_Task prompt:_
Exactly as written, please set down all of the entries again, with no pictures.
###
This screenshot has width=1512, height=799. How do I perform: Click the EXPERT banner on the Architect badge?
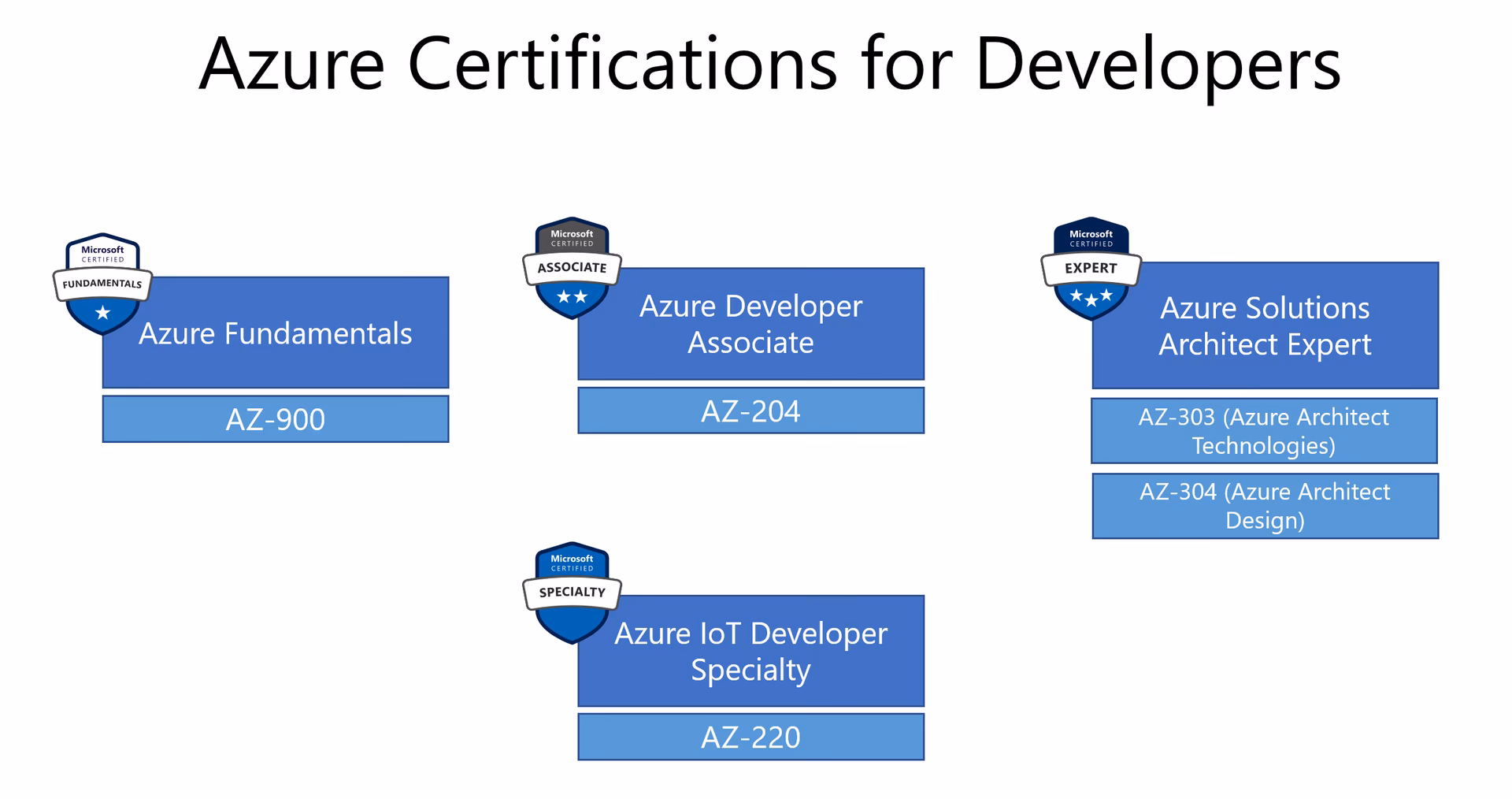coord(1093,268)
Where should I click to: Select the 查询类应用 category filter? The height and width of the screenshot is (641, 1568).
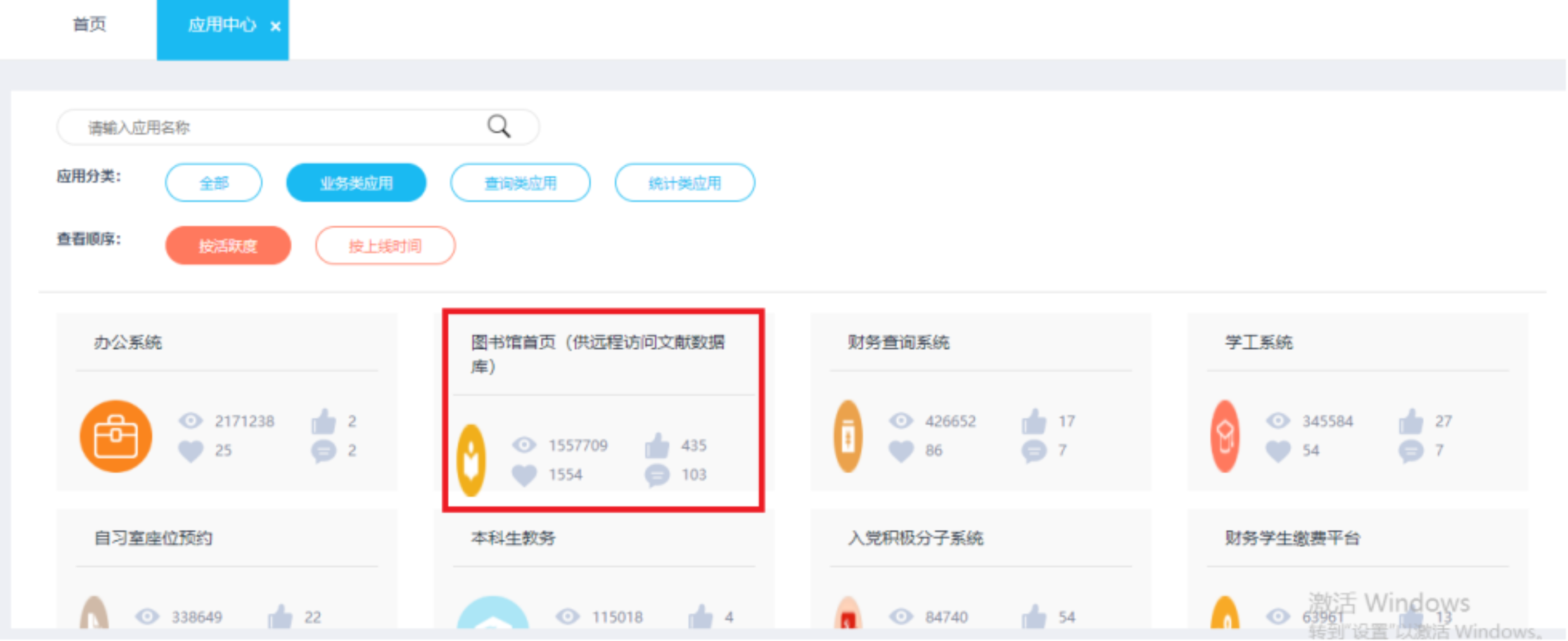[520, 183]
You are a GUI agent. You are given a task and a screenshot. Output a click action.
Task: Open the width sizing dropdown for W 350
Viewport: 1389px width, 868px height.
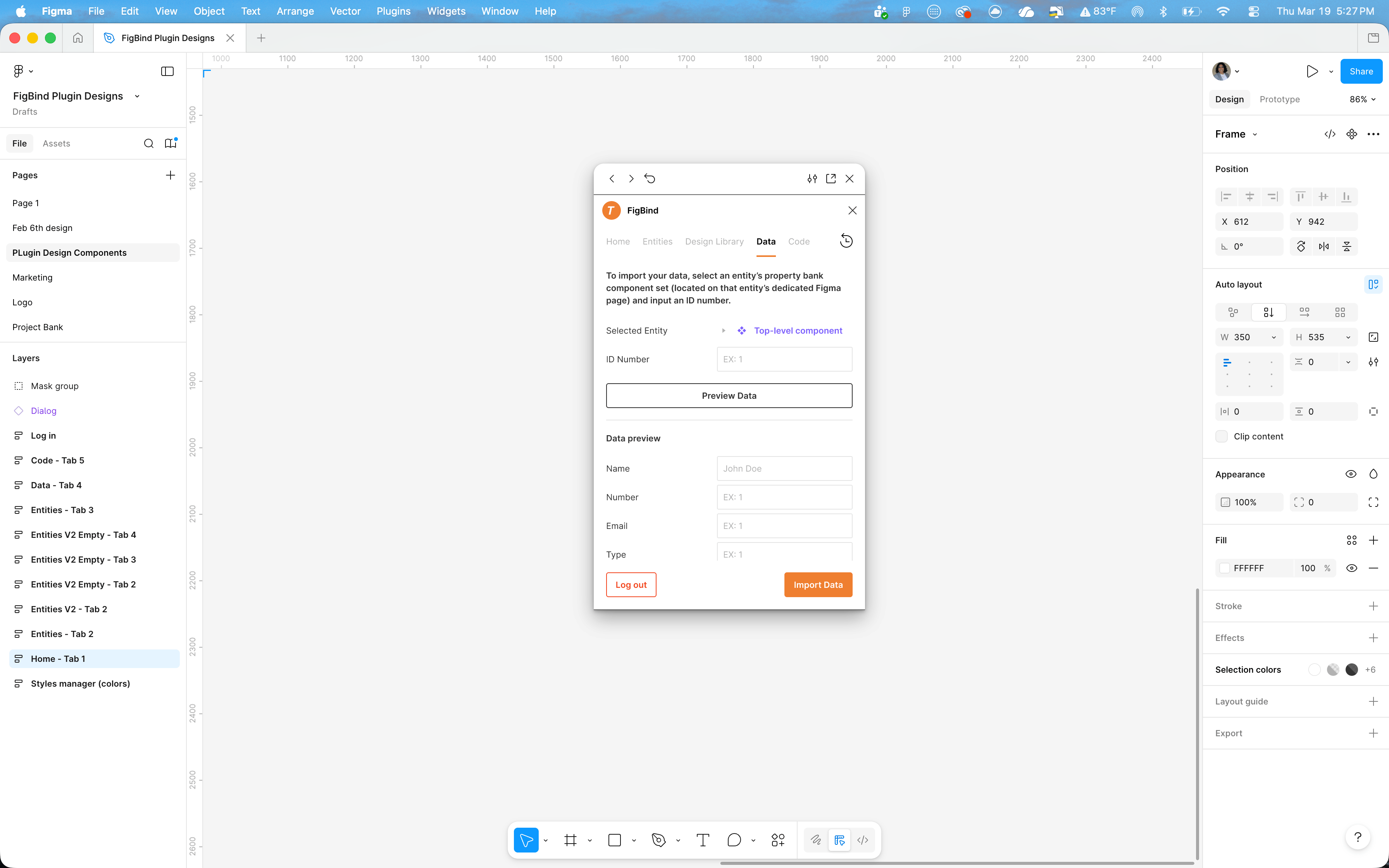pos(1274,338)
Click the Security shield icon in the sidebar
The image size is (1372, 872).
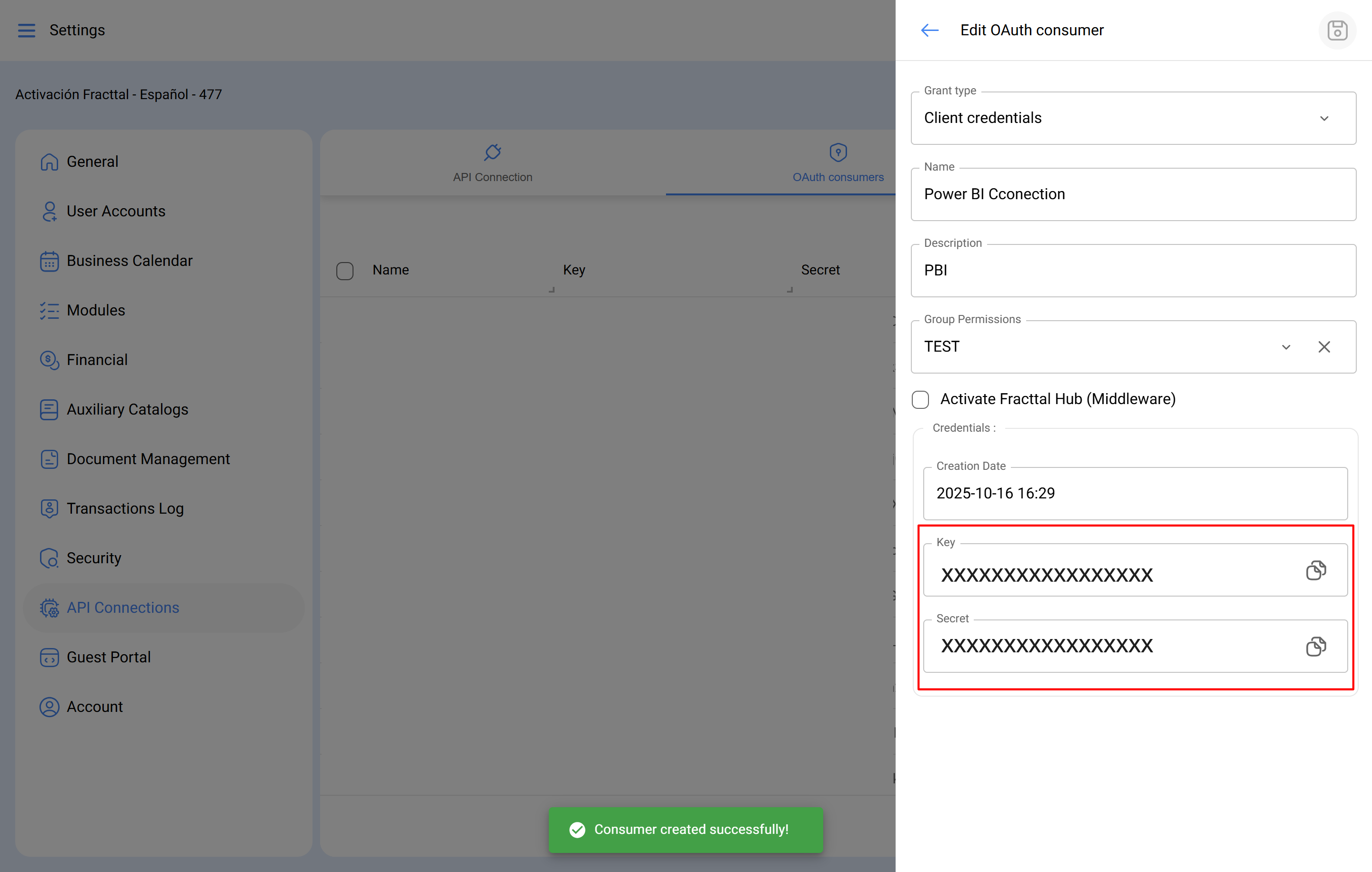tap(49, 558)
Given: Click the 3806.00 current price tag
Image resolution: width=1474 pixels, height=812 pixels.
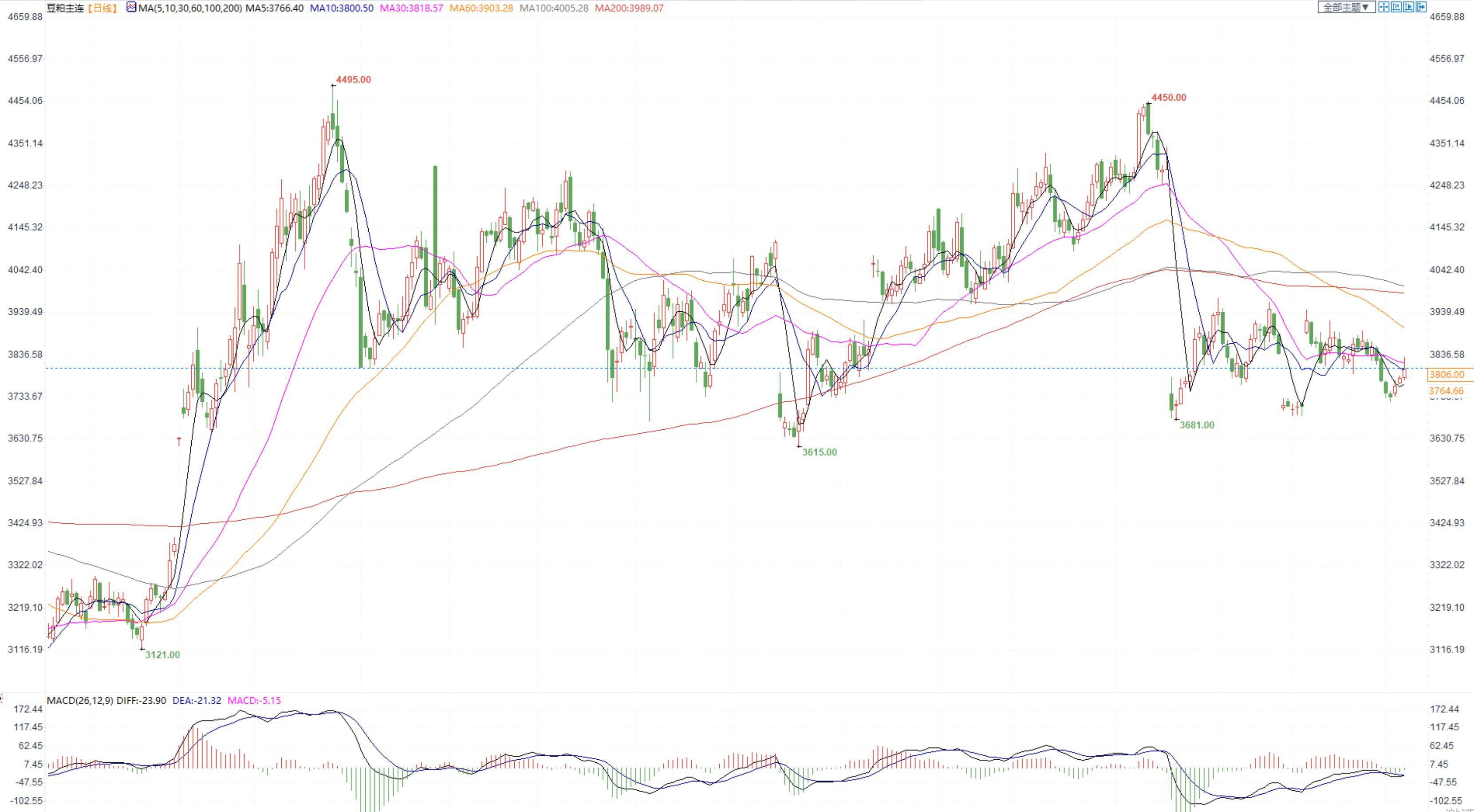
###
_Result:_
This screenshot has width=1512, height=799. How do I perform: Click the EXPERT banner on the Architect badge?
coord(1093,268)
Where should I click to: Select the 查询类应用 category filter? The height and width of the screenshot is (641, 1568).
[520, 183]
You are a GUI agent. You are given a task and a screenshot. Output a click action.
Task: Open the width sizing dropdown for W 350
Viewport: 1389px width, 868px height.
pos(1274,338)
Click the Security shield icon in the sidebar
The image size is (1372, 872).
tap(49, 558)
Given: Click the 3806.00 current price tag
Image resolution: width=1474 pixels, height=812 pixels.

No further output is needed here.